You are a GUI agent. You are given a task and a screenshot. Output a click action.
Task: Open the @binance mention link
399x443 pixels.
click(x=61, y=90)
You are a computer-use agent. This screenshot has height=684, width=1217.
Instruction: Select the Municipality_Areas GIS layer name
····················
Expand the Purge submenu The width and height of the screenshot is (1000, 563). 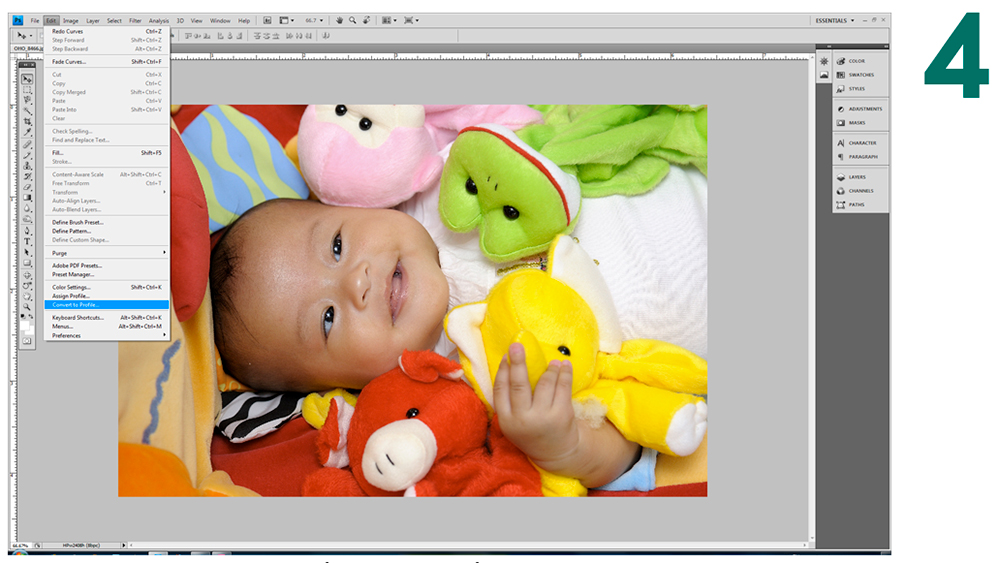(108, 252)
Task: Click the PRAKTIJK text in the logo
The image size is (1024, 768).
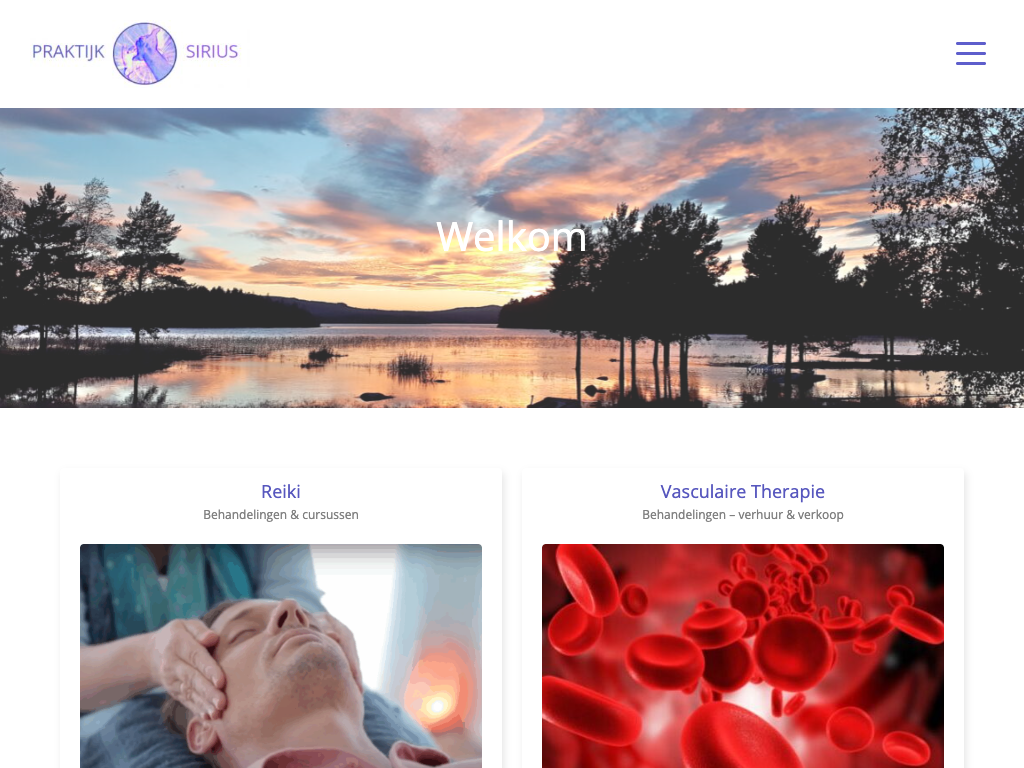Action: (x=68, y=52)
····················
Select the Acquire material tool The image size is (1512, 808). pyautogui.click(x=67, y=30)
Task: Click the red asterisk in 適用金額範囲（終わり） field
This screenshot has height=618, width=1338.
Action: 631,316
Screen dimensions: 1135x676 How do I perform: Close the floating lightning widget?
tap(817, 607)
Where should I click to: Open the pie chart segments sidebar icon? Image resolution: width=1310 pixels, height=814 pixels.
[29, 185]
····················
Pull out each line above that contains the word "This". Case counts.

◆ **Full answer**
You are a computer-use agent. This screenshot has height=684, width=1217.
This screenshot has height=618, width=1338.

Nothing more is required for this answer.